MAD2 down-regulation alters cell cycle kinetics inducing anaphase bridge formation. (A) Following MAD2 siRNA down-regulation, the cell cycle appeared highly de-regulated, showing less cells with 2N DNA content (P<0.0001) and more in 4N (P<0.0001). (B) Western blotting analysis of cyclin B1 shows a significant decrease of this protein in the MAD2↓ cells compared with the untransfected and scramble controls. (C) Anaphase bridges were visualised using haematoxylin staining, which is a nuclear staining able to highlight only the nuclear content (panel a). MAD2↓ cells demonstrate a three-fold higher percentage of anaphase bridges compared with the untransfected and scrambled controls (P⩽0.001) (panel b). (D) MAD2 down-regulation also results in a higher percentage of polyploid cells (>4N) than the control lines (P⩽0.001).
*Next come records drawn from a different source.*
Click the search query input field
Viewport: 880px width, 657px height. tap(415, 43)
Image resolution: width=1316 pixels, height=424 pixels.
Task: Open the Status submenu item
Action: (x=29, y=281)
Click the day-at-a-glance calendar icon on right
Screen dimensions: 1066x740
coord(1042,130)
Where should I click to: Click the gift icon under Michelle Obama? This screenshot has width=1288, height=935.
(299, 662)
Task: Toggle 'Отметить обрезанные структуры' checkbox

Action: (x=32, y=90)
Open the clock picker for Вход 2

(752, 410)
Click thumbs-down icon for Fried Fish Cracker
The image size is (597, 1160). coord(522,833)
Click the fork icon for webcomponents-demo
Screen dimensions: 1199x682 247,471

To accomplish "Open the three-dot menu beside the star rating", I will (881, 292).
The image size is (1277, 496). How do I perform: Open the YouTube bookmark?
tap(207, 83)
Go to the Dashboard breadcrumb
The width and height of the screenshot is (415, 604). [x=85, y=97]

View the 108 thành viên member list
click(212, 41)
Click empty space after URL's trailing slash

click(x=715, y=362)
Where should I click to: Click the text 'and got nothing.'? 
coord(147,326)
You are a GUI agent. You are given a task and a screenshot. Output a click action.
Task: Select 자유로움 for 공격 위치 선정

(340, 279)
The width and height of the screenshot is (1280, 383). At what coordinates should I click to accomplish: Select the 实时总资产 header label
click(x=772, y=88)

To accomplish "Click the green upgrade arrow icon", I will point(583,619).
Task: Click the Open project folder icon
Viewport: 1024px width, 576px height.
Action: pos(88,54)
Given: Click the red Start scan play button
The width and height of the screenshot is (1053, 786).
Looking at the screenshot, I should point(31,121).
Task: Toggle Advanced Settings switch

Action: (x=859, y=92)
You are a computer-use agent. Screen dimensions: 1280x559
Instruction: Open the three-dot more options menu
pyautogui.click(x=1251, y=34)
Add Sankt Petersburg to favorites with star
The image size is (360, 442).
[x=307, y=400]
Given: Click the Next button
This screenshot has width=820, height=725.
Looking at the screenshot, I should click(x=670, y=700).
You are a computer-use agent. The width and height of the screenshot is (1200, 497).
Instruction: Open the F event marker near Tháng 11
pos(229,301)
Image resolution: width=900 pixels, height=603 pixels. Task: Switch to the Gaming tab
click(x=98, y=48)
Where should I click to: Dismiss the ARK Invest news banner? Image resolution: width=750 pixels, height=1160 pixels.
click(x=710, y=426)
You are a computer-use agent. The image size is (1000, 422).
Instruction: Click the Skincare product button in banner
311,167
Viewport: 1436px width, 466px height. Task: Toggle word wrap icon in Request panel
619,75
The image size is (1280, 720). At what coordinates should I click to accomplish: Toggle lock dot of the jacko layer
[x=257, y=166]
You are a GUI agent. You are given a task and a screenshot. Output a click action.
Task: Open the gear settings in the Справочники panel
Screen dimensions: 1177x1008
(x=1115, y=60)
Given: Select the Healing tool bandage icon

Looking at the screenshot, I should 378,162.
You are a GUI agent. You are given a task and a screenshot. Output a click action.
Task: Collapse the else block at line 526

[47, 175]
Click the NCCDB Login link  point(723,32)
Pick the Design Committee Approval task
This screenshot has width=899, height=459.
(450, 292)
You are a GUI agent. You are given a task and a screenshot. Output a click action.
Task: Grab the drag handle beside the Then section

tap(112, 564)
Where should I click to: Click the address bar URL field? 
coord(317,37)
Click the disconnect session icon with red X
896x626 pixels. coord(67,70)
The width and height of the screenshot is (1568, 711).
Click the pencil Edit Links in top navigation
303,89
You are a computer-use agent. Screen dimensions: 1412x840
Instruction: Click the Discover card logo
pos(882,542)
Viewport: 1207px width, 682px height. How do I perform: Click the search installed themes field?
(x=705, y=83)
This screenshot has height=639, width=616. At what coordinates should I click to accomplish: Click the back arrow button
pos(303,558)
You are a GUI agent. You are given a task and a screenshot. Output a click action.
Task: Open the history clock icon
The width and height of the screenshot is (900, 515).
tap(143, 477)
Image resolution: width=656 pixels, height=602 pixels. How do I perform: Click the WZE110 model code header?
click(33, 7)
Flow cytometry data were analysed by Summit 4.2 software. Mean values were compared using the t-test assuming equal variances.

Figure 4

MAD2 down-regulation alters the protein secretion of cells and enhances cell migration. (A) (Panel a) ELISA analysis shows a three-fold increase in IL-6 levels in the MAD2↓ cells compared with the scramble (P<0.005) and the untransfected (P<0.001) controls. (Panel b) MAD2↓ cells show a higher expression of IL-8 compared with the controls. However, this increase reaches statistical significance only in comparison with the untransfected control (P=0.01). (B) MAD2↓ cells show a higher migration ability compared with the untransfected (P<0.01) and scramble (P<0.05) controls. Mean values were compared using the t-test assuming equal variances.

Figure 5

MAD2 down-regulation induces paclitaxel resistance through cellular senescence induction in MCF7 cells. (A) 15 × 10⁴ cells were seeded in each well of a six-well plate. They were either left untransfected or transfected with either MAD2 siRNA or scramble siRNA. Twenty-four hours following transfection, they were either treated with 100 nM of paclitaxel or left untreated. Phase contrast images captured 72 h post paclitaxel treatment showed that MAD2↓ cells remained attached to the flask with many displaying typical senescence morphology (panel f), contrasting dramatically with the untransfected and scramble controls (Panels d and e), which display a rounded shape eventually detaching from the flask. (B) The SA-β-galactosidase staining post paclitaxel treatment shows an increase in cellular senescence in the MAD2↓ cells compared with the untransfected and scramble controls (P<0.0001). Moreover, a significantly higher percentage of senescent cells in the MAD2↓-depleted cells was observed (P<0.05) compared with the MAD2↓ untreated cells. (C) The MTT assay shows a significantly higher (P<0.0001) percentage of viability in the MAD2↓ cells post paclitaxel treatment compared with the untransfected and scramble controls. (D) Post transfection and 100 nM paclitaxel treatment for 72 h, cells were trypsinized and 10 000 cells were seeded in each well and cultured for 10 days. (Panel a) Crystal violet staining showed significantly more viable cells in the MAD2↓ well compared with the untransfected and scramble controls. (Panels b–d) Phase contrast pictures at 10 × magnification show more senescence cells (arrows) in the MAD2↓ well compared with the untransfected and scramble controls.

Figure 6

p21 induction of cellular senescence induces paclitaxel resistance in HT1080 p21-9 human fibrosarcoma cells. (A) Western blot analysis shows down-regulation of the MAD2 protein following up-regulation of p21, induced by IPTG. GAPDH was used as a loading control. (B) β-galactosidase staining shows an increase in senescent cells following IPTG induction of p21 and concomitant MAD2 down-regulation. (C) The MTT cell viability assay shows the same viability in the HT1080 p21-9 cells before paclitaxel treatment, regardless of p21 induction by IPTG. However, a significant higher viability is displayed by the IPTG-treated cells when compared with the IPTG non-treated cells, after paclitaxel (P<0.001).